I'm in a hotel room in Huntsville, Alabama. It's dark and chilly outside, and the room is only slightly disturbed by my presence. I've got some purchases spread on the bed and a few pieces of clothing draped over chairs to prevent wrinkling from sitting in the suitcase. All the sundries litter the vanity counter, in my typical disorganized way. A CD is playing to break the silence -- not one of my favorites, I've decided, but for its purpose, it'll do just fine.

The connection here is only wired, so I need to sit a desk that's too high up. I have to take periodic computer breaks so my hands can get some blood again, regain some warmth. I'm wearing the same jacket I've worn the past four days; after several business trips, you learn that kind of unfashionable efficiency.

I've only been gone from home for a few days, but after learning a life that constantly enjoys company, it's an adjustment to go back to this amount of alone time. I struggle to find things to do on this workless weekend. I've done all the Christmas shopping my suitcase will allow; I watched the new James Bond, and I liked it, but so far no one can discuss it with me.

There are different kinds of acquaintances you make while on business travel. You develop a rapport with the bartender, since he's the only person you talk to while sitting at the bar, eating your meal for one. Of course, they're experts in this kind of conversation, those quick and fleeting connections you cling to in the absence of people dear to you. Yes, you start talking too long to almost everyone -- your bartenders, yes, but your waiters, your store clerks, people in line, even the people you've just met at work, trying to feel something with someone.

These are the times you know what it means to miss someone. It's only been a few days, of course, but it's a slight glimpse into that emptiness you feel when you are removed from the person whose company is most valuable to you.

You go from sharing to having everything to yourself, just left to wondering as to what his thoughts would be. You drink your wine, wondering what he'd think of it.

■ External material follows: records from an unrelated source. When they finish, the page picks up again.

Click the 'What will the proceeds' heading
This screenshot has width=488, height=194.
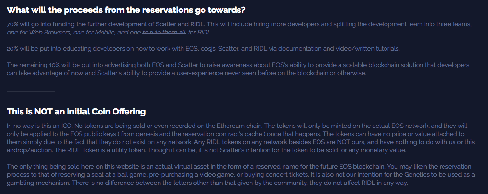coord(126,10)
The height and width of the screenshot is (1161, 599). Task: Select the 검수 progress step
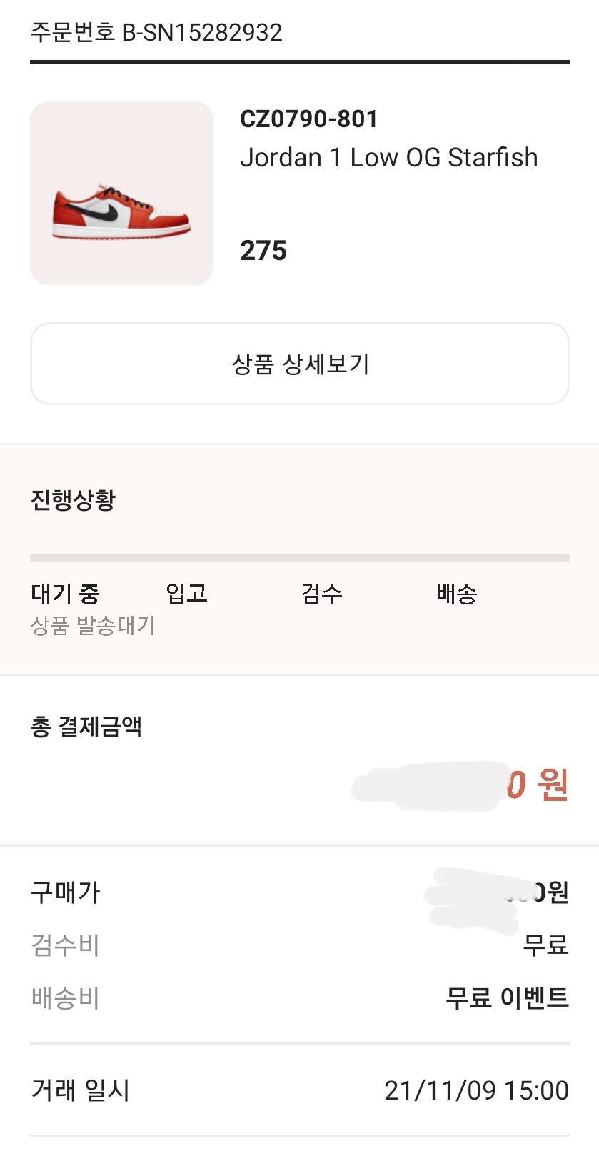tap(321, 593)
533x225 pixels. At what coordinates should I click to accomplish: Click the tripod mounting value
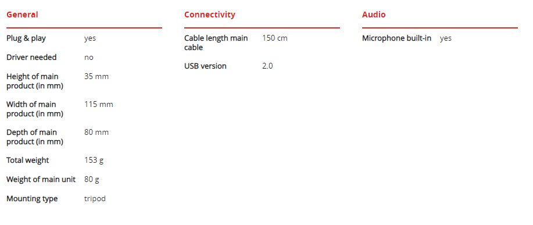(x=95, y=199)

You wear an outfit and wonder if he'd like it today. You hear a song, recalling how it's tied to a certain memory you created with him. You do something rather silly and fill in what kind of joke he'd make about it.

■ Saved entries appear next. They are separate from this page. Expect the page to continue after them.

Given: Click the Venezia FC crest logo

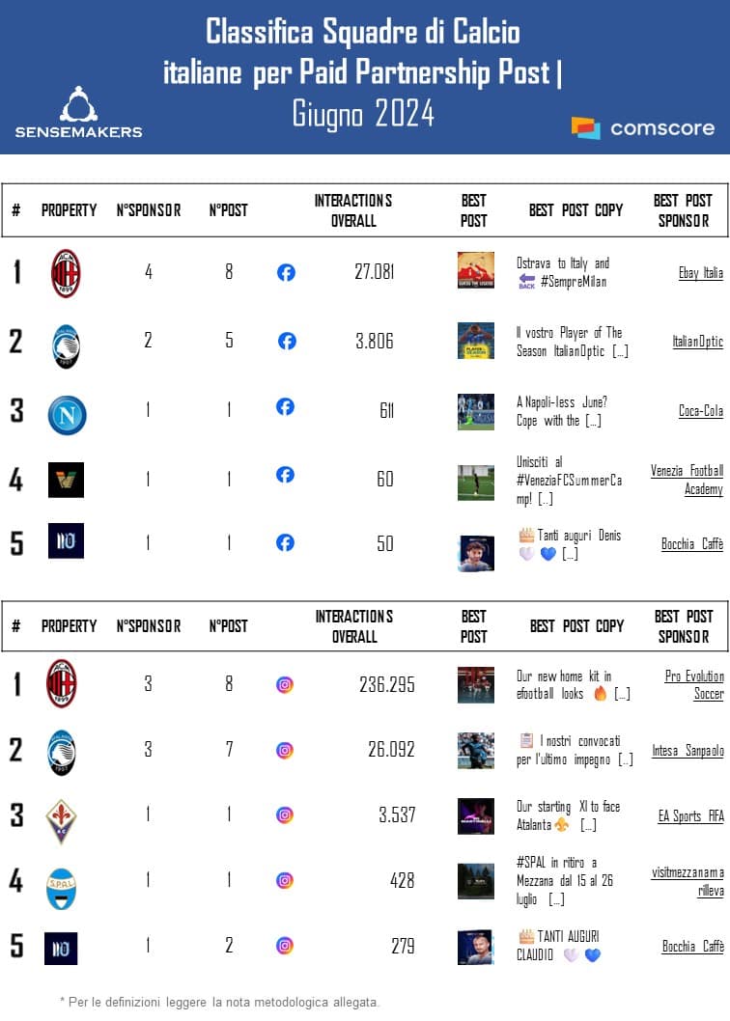Looking at the screenshot, I should pos(66,480).
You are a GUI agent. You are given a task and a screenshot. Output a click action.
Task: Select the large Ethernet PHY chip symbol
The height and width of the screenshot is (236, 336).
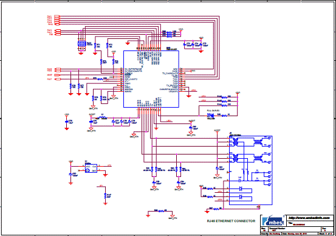(x=151, y=79)

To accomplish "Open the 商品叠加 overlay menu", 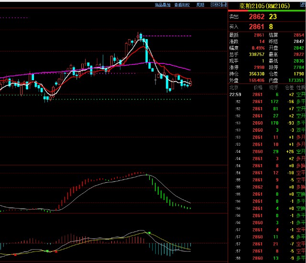I will pos(163,5).
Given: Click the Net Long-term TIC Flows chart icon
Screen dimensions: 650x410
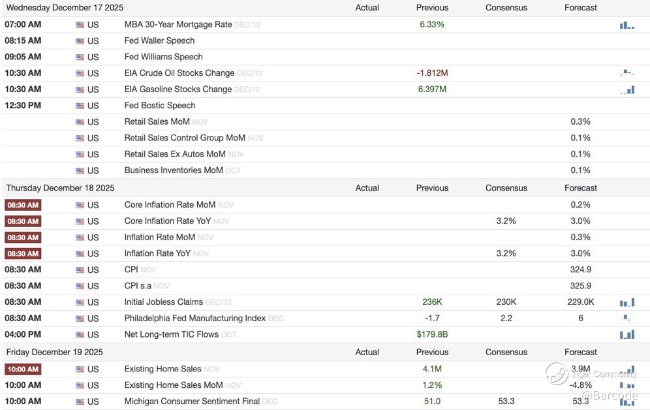Looking at the screenshot, I should 627,334.
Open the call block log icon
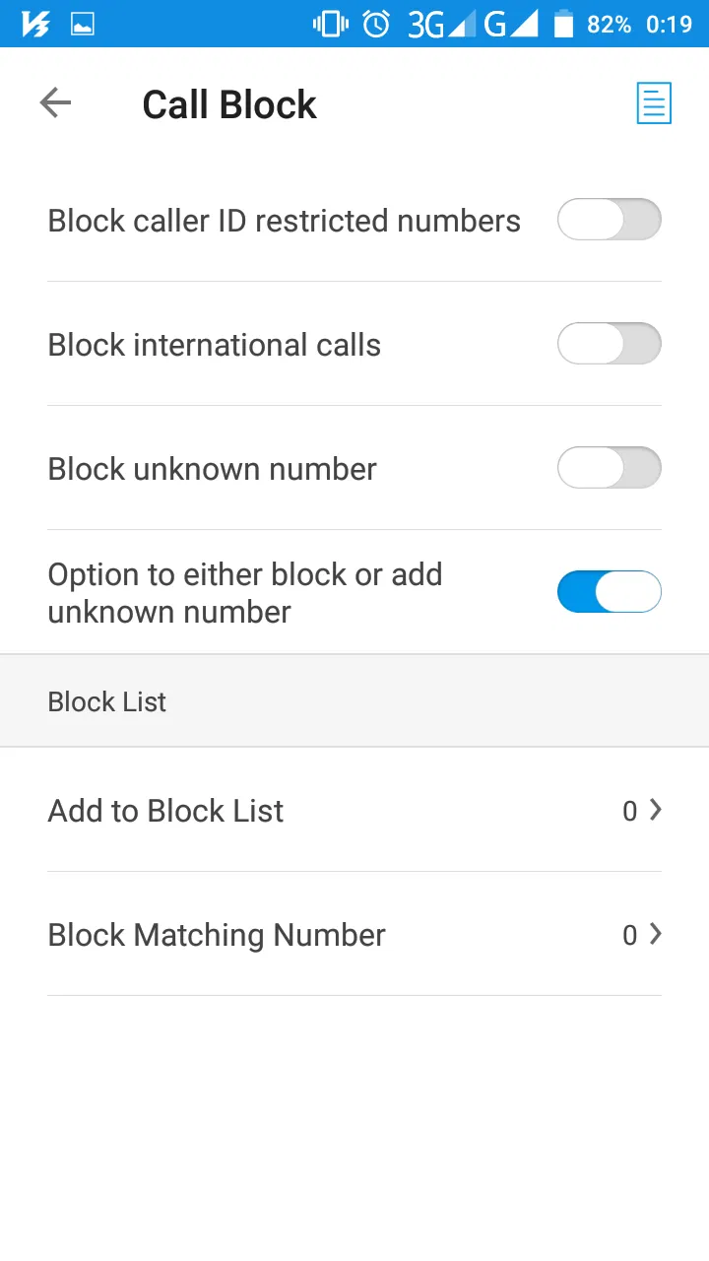The height and width of the screenshot is (1261, 709). tap(654, 103)
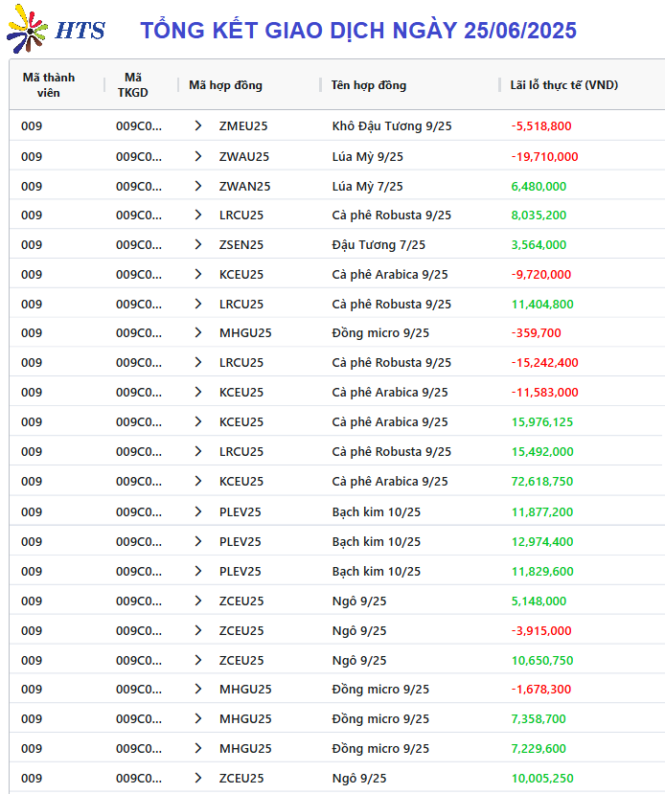Viewport: 665px width, 794px height.
Task: Select the Đậu Tương 7/25 contract name cell
Action: click(378, 244)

These are the nuances of love. Yes, there's the longing to be held and to hold, to feel the person's presence and hear them, to enjoy holding hands and kisses and the smell and skin and silent moments when you take time to just BE. But it's in the small things that you really miss someone. It's those moments when, because of love, because of knowing that person in that intimate way, you feel it profoundly when those mundane moments are gone.

He's not worried about if we need to take separate cars to work or if we can carpool. I'm not getting something for dinner because I'm not there to cook it and because I don't even know what he wants for dinner. He'll handle that himself. He's taking care of himself. We're taking care of ourselves right now.

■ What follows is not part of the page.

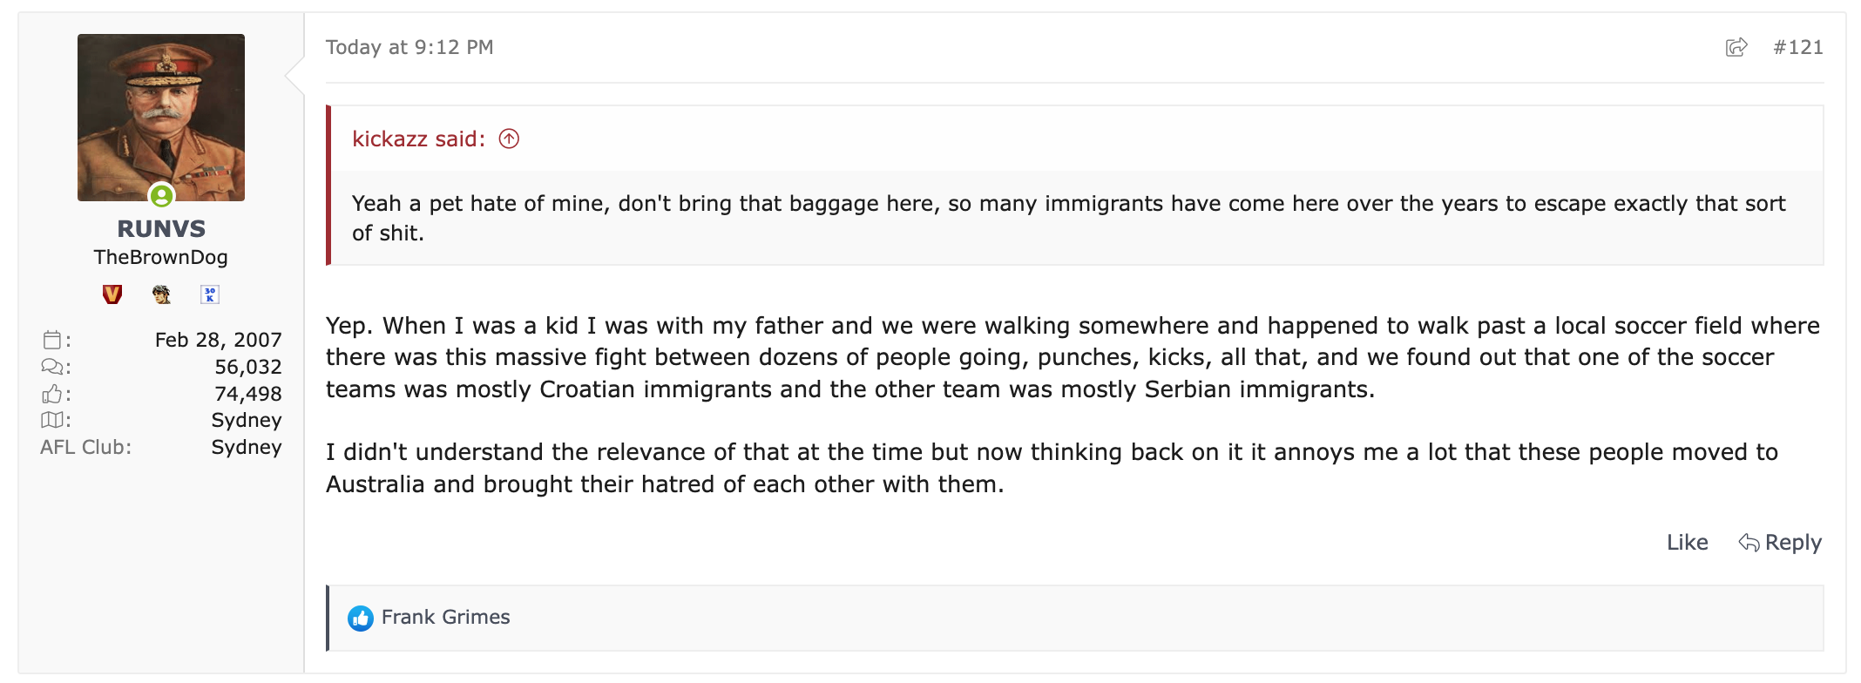Click the blue thumbs-up reaction icon

tap(361, 618)
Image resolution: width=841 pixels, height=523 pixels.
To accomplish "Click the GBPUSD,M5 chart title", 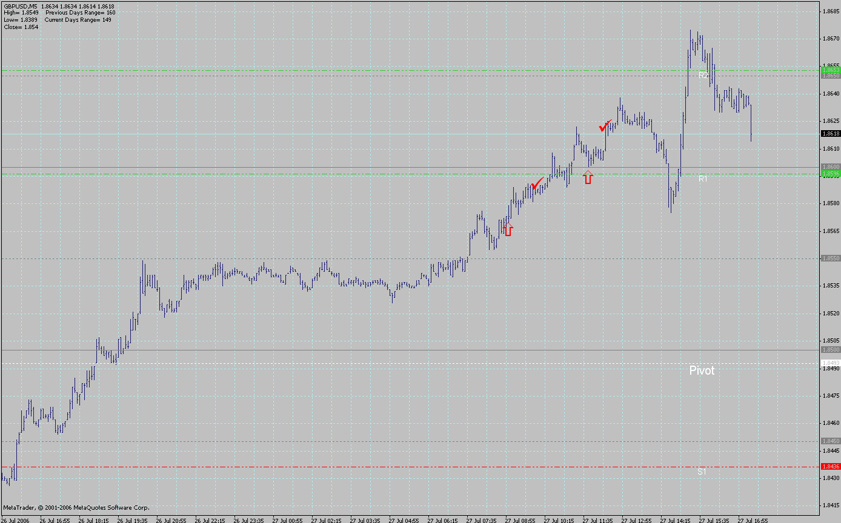I will tap(21, 7).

And as much as it bristles against my independent state of mind (or perhaps just my stubborn nature), that interdependency of love is part of why we crave it. There are things we need from each other. There is a need FOR each other. Love is giving up part of your self-sufficiency, not in a way that's harmful to the soul, but rather, feeds the soul by giving it more than you ever could by yourself.

These are the little holes of the soul, those dark spots that want the other so much, the pinpricks that are tiny and not disabling, but hurt all the same, the smile that isn't as big as it could be and the days that you'd rather hurry through than savor.

Yes, we all want our time to ourselves, and I definitely take that time. But when you're home and when he's home, you can choose when that time ends. Here I have no choice; I am my company, I'm my friend, I'm all I've got. Sometimes, you don't want to be all you've got.

For me it's easy; in a few days I return home and I get to resume (for a while) my life with the one I love. But it's definitely not that easy for many. There are those whose spouses have to be away for much longer, whose loves have made the decision to leave, whose partners in life have departed this world, and for them, this is much more than this small sadness I possess. And from the very partial way that I can relate, I know no words of mine truly help.

I suppose I write this to try to capture the ineffeable; it's what I try to do a lot. The heart is always striving to say something but lacks the capacity, and I try to give it voice as much as possible through my words. Right now, my heart hurts a little bit.

I think it's really just trying to say that it misses you, love.